- [Enunciado] Prolonga el texto sobre la educación pública en la Comunidad de Madrid a partir de su última oración.

- [Fragmento seleccionado]
Esa intensidad me ha impedido escribir durante los pasados días sobre una noticia que me parece terrible y que, sin embargo, no ha causado el revuelo mediático que debería. Lamentablemente, la educación sigue siendo un tema de escaso interés informativo, salvo cuando -como se afirma en La edad de la ira- se trata de titulares morbosos y amarillistas, de los que se pueda sacar algún tipo de reportaje sangriento y digno de aparecer en shows matinales o vespertinos.

Por eso, supongo, casi nadie se ha escandalizado al saber que la Comunidad de Madrid cederá desde el curso que viene el 35% del programa de estudios a los propios centros, que serán quienes diseñen los horarios y las materias de ese tiempo escolar. En teoría, se trata de una medida para adecuar los contenidos del centro a su alumnado. En la práctica, es una medida que favorece el elitismo y la segregación, pues hará que los centros -ya previamente marcados por su división en bilingües y no bilingües- se subdividan una vez más, fomentando una heterogenidad de contenidos y materias tan arbitraria como poco deseable.

Ahora mismo, ese bilingüismo del que tanto presumen las sonrojantes campañas de la CAM (¿cuánto dinero se gastan en ellas, por cierto?) ya constituye un elemento diferenciador no solo entre los centros, sino dentro de los mismos institutos, pues gracias a la prueba de nivel de inglés se establecen grupos buenos o malos desde 1º de la ESO. No contentos con este primer nivel de segregación, ahora deciden que la educación que reciban los alumnos dependerá del centro al que acudan, al menos en un 35 % (porcentaje más que abultado), lo que fomentará que los padres eviten ciertos centros y prefieran otros. Es más, se propicia que sigan aumentando las cifras de matriculación en concertados y privados, siguiendo con otra de las líneas políticas de nuestra Comunidad en estos años. De nuevo, la Comunidad de Madrid sigue minando -sin que los medios se enteren: están muy ocupados hablando de las sandeces que tuitean ciertos famosos- la educación pública.

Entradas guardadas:

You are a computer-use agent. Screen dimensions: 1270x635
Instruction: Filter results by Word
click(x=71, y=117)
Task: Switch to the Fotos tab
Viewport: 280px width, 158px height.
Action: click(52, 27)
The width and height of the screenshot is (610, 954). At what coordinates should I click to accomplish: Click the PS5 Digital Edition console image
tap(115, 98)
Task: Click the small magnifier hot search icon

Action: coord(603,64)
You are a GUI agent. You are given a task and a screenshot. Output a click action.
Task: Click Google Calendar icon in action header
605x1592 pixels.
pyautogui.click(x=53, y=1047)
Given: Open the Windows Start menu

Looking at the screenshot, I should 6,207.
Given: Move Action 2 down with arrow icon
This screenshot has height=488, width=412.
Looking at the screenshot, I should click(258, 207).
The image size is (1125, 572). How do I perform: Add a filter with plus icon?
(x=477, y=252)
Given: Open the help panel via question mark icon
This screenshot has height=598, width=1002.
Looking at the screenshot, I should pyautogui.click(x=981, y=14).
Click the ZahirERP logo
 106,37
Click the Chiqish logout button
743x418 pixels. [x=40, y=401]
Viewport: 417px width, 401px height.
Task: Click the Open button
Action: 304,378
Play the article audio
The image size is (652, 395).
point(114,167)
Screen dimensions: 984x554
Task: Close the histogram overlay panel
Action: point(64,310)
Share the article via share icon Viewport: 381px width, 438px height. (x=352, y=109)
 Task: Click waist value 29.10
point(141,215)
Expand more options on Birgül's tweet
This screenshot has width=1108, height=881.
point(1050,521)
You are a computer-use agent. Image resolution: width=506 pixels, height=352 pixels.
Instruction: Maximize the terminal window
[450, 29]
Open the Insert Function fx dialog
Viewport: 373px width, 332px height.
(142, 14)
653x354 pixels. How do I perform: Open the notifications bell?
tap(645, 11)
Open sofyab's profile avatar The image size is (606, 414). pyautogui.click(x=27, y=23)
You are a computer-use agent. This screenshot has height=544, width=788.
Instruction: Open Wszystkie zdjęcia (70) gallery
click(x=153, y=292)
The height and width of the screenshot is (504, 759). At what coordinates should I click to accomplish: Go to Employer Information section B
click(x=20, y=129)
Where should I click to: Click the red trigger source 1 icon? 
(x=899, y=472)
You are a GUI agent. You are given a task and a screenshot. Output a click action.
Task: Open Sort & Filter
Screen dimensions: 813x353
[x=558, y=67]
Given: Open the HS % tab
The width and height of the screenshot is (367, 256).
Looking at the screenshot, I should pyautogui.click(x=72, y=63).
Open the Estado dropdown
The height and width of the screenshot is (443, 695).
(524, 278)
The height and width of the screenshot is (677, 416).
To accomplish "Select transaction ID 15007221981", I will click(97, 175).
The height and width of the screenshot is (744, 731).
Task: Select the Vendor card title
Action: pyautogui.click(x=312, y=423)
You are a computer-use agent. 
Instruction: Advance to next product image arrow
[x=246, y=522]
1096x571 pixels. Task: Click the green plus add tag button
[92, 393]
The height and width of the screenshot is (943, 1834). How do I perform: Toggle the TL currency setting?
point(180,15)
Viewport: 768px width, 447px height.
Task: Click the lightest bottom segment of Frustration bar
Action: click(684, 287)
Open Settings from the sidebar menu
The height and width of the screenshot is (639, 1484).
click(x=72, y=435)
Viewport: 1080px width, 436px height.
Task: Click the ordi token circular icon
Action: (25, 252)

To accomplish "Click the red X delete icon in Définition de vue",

- [Solución]
Resulta curioso comprobrar cómo ante los malos resultados del sistema educativo español jamás se opta por medidas que exijan la cooperación, la colaboración, el trabajo en equipo. Al revés, se prefiere fomentar aún más la división, el individualismo, la arbitrariedad. Que cada centro -no ya cada Comunidad- haga lo que le venga en gana. Que cada cual se amolde a lo que tenga y dé las clases como pueda. Se podrían dar más medios a los centros con alumnados conflictivos. Se podría hacer una reforma -necesaria y urgente- de los contenidos. Se podrían adoptar medidas que permitiesen una educación homogénea y democrática, porque todos los alumnos tienen el mismo derecho a recibir la misma educación vayan al centro al que vayan. Pero no, se prefiere optar por la vía de "hagan lo que puedan y quieran", por una invitación a "no se compliquen", por un pasotismo institucional que dará lugar a situaciones kafkianas -serían cómicas si este tema no fuera tan serio- durante el curso que viene.

En el fondo, la medida nace de una postura de abandono y de desidia: no nos vamos a esforzar por conseguir que todos los alumnos tengan las mismas oportunidades, sino que asumiremos que no pueden tenerlas y, por tanto, nos limitaremos a conseguir que se titulen cuanto antes, aunque con ello perpetuemos su imposibilidad para acceder a otro tipo de estudios o de formación. En definitiva, regalando ese 35% estamos deteriorando en idéntico porcentaje -quizá incluso en más- la función democrática de la educación, su deber de dar oportunidades a todos, de permitir que sigamos viviendo en una sociedad donde es posible el progreso, donde el determinismo no nos ahoga desde que nacemos, aunque todos seamos conscientes de lo difícil que resulta luchar contra él.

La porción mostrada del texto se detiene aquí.